> MATERIALS PROVIDED:

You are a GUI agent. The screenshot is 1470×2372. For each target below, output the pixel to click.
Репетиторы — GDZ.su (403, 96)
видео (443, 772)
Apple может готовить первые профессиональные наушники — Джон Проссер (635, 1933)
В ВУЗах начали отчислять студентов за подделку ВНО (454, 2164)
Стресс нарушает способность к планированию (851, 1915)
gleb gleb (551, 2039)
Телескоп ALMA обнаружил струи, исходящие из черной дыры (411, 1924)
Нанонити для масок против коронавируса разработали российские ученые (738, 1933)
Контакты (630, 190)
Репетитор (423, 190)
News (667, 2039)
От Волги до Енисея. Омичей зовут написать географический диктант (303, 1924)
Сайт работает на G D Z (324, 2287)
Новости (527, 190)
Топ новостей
...
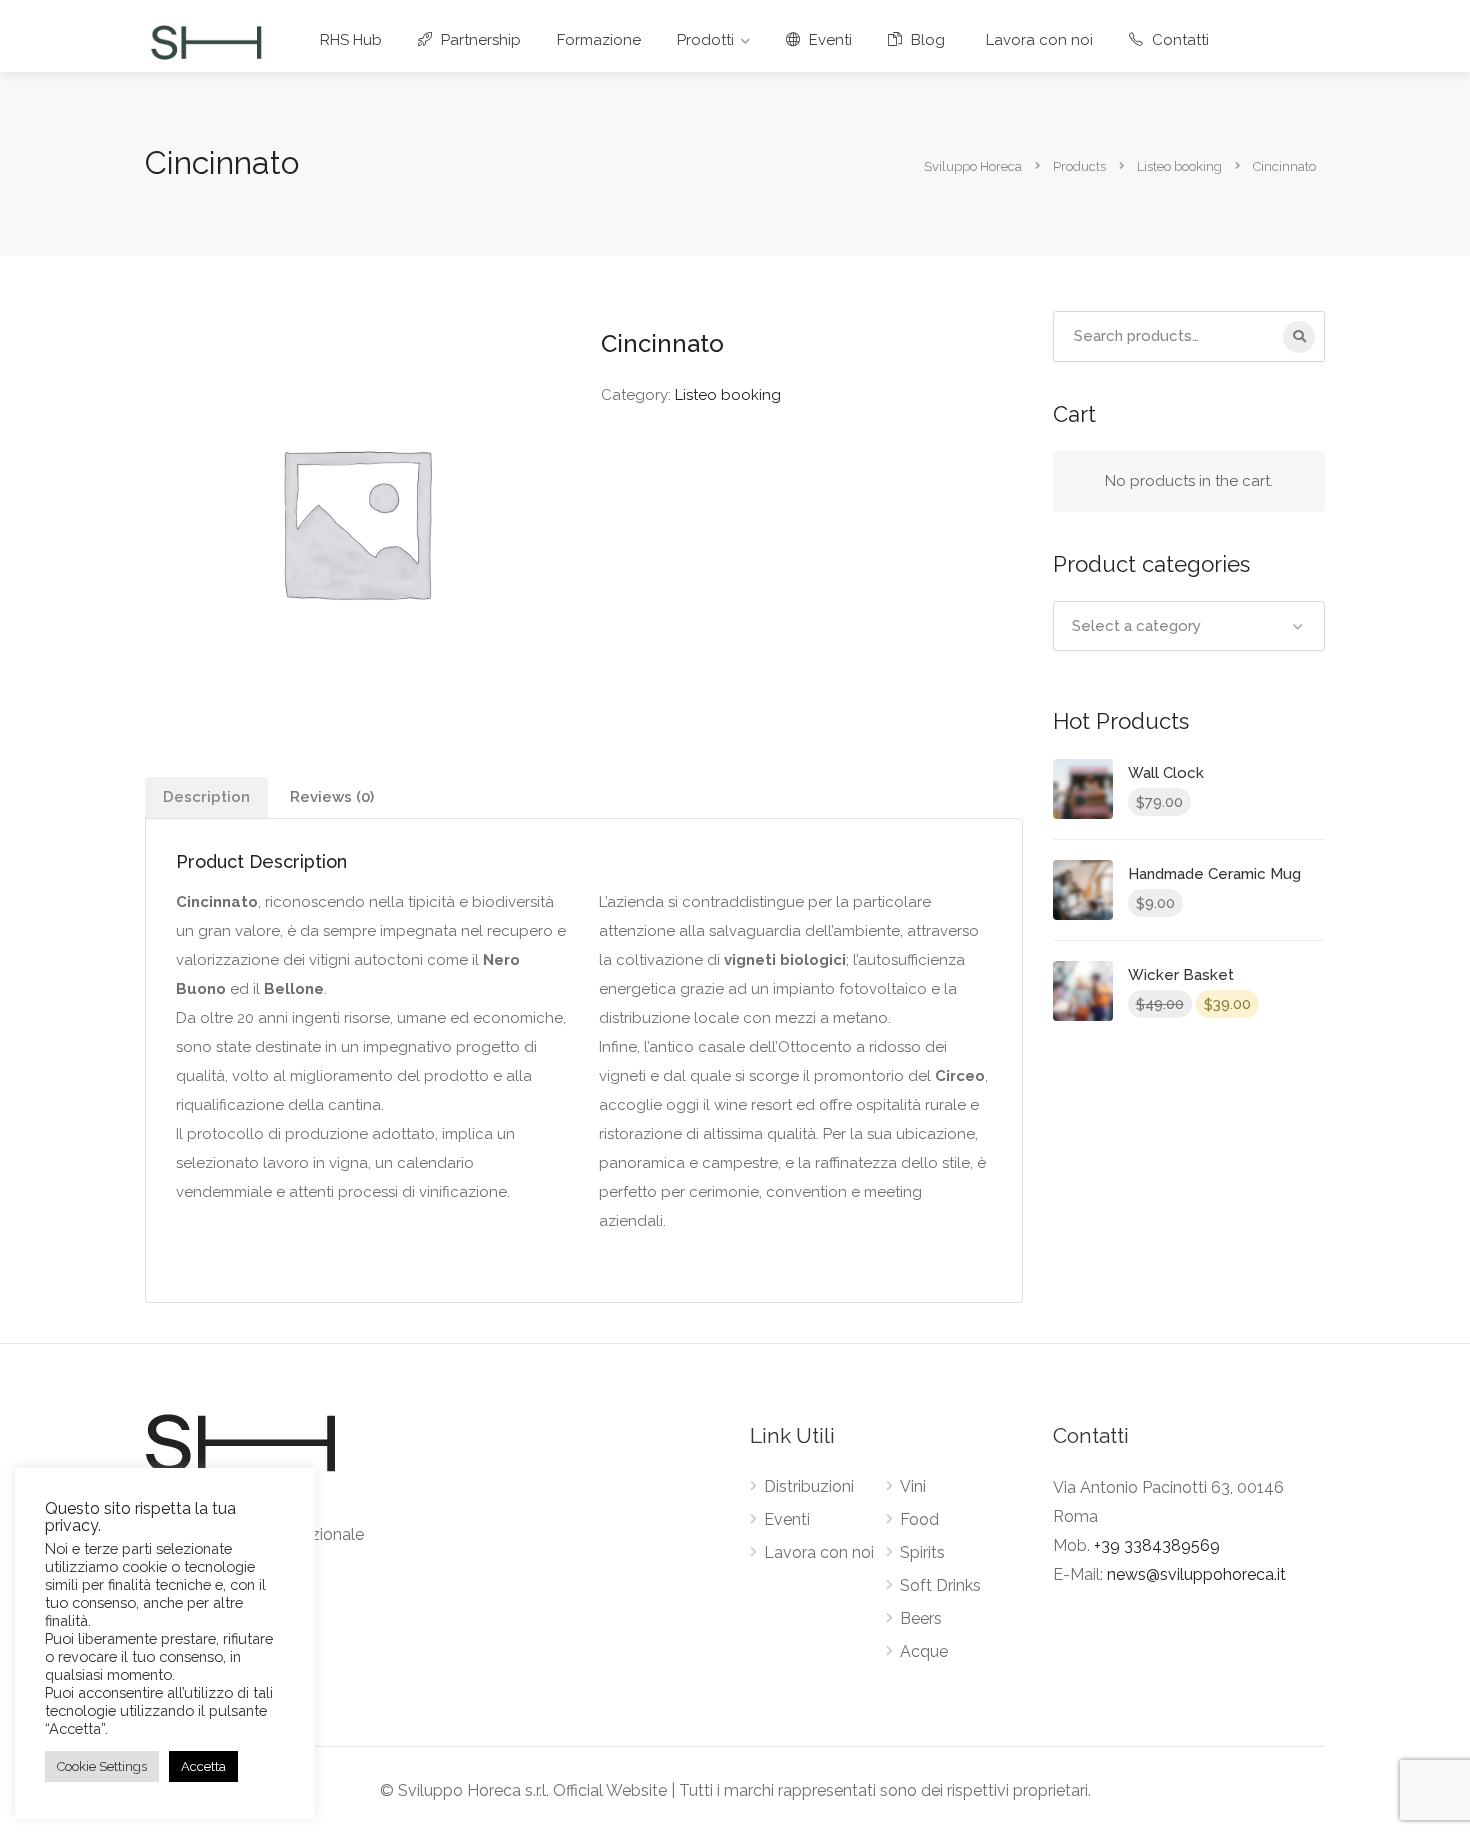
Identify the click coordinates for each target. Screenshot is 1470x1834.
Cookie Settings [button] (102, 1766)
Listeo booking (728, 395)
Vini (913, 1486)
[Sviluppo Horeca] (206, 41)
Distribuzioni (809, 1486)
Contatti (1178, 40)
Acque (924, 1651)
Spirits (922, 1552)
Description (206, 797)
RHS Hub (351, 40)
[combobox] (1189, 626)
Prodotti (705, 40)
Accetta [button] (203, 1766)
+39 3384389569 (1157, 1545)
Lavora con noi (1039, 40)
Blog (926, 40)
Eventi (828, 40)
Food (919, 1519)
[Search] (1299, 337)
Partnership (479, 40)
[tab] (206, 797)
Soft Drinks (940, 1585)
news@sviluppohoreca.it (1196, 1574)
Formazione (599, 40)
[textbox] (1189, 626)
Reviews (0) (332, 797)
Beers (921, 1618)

> WHAT YOU NEED TO DO: Here the output must be the lines above from the line with "[tab] (206, 797)" to the line with "Beers (921, 1618)", both included, duplicated word for word and nothing else.

> ANSWER SPACE:
[tab] (206, 797)
Soft Drinks (940, 1585)
news@sviluppohoreca.it (1196, 1574)
Formazione (599, 40)
[textbox] (1189, 626)
Reviews (0) (332, 797)
Beers (921, 1618)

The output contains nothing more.